Esophageal Perforation in Zollinger-Ellison Syndrome: A Scoping Review of Management and Outcomes

Esophageal perforation in Zollinger–Ellison syndrome (ZES) is an exceedingly rare and life-threatening manifestation of gastrinoma-related acid hypersecretion. While peptic ulceration and severe reflux are recognized complications of ZES, perforation represents the ultimate consequence of uncontrolled hyperacidity. Evidence remains confined to isolated case reports with no prior systematic synthesis. A scoping review was conducted in accordance with PRISMA-ScR and the Joanna Briggs Institute framework.
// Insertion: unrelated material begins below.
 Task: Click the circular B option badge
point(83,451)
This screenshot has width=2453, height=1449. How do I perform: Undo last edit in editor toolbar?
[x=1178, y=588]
A comprehensive search of PubMed, Embase, Scopus, and Web of Science was performed from database inception to September 2025. Eligible studies included any report describing esophageal perforation in confirmed or suspected ZES. Iatrogenic perforations were excluded. Data were extracted on patient demographics, clinical presentation, diagnostic modalities, management strategies, and outcomes. Seven eligible cases published between 2001 and 2025 were identified. Patients were aged 44–63 years (4 males, 3 females). The distal esophagus was affected in approximately 70% of cases, usually after chronic peptic injury; three patients (≈43%) presented with spontaneous Boerhaave-type rupture. Computed tomography was diagnostic in all cases, and endoscopy was used in six. Surgical repair with mediastinal drainage or T-tube repair was the mainstay of management, while conservative therapy failed. Endoscopic stenting achieved successful leak control in one patient, whereas overall survival across all cases was approximately 86%, with one death due to delayed diagnosis and sepsis. Esophageal perforation in ZES represents a predictable but preventable endpoint of chronic acid injury. Rapid imaging, decisive surgical or endoscopic repair, and definitive acid suppression are essential to survival. Awareness of this rare complication among surgeons and gastroenterologists may facilitate early recognition and improve outcomes.